Special Issue Information

Dear Colleagues,

Genealogy is now accepting submissions for a Special Issue on the theme of Representation and Environmental Justice. Representation is deeply implicated in issues of environmental justice. It can be argued that how human, non-human/more-than-human communities, knowledges and environments are constructed in environmental discourses, i.e., their representation, is key to whether they are treated equitably across space and time. Environmental injustice at the discursive level is clearly visible in cases of environmental racism, marginalization of traditional ecological knowledge, colonial conservation, etc. The significance of representation vis-à-vis environmental justice goals is evinced by its emphasis in postcolonial environmental legislations such as for example Bolivia’s Mother Earth Law, which emphasizes equity between human and non-human communities on Earth, and the Indian Forest Rights Act which grants rights to access, sustainably utilize and conserve forests to communities that depend on them. In their struggles for environmental justice, increasingly, Indigenous peoples are attempting interventions at the discursive level, questioning the legitimacy of the paradigms under which global environmental destruction has occurred and championing their lifestyles as alternatives to these.

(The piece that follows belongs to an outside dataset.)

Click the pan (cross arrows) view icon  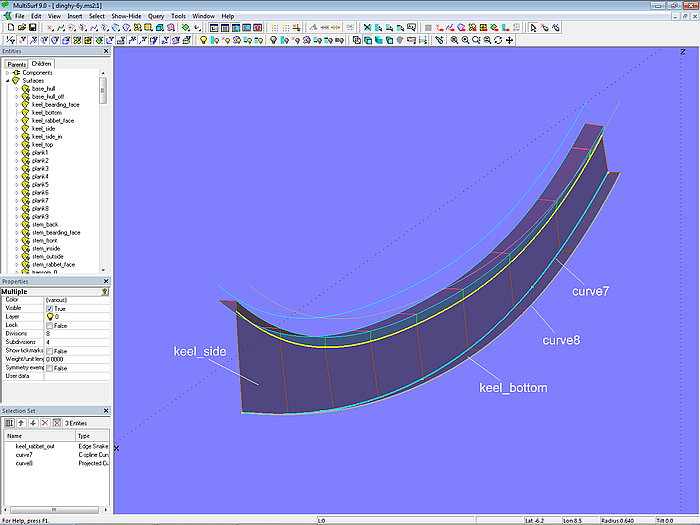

This special issue aims to contribute to scholarship on the entanglement of representation with issues of environmental justice. How representations have enabled or constrained environmental justice is its central focus and from this many lines of enquiry may arise – for example: How is Indigenous knowledge represented in mainstream conservation science? How are forest-dependent communities constructed by governments in policies and policy implementation initiatives? To what extent are rural women’s concerns prioritized in environmental legislation? How does the media represent the environmental concerns of the poor in the Global South? How do discourses relating to inter-generational justice influence climate change mitigation efforts? All of these questions will be brought to bear on the central theme of the discursive roots of environmental justice/injustice.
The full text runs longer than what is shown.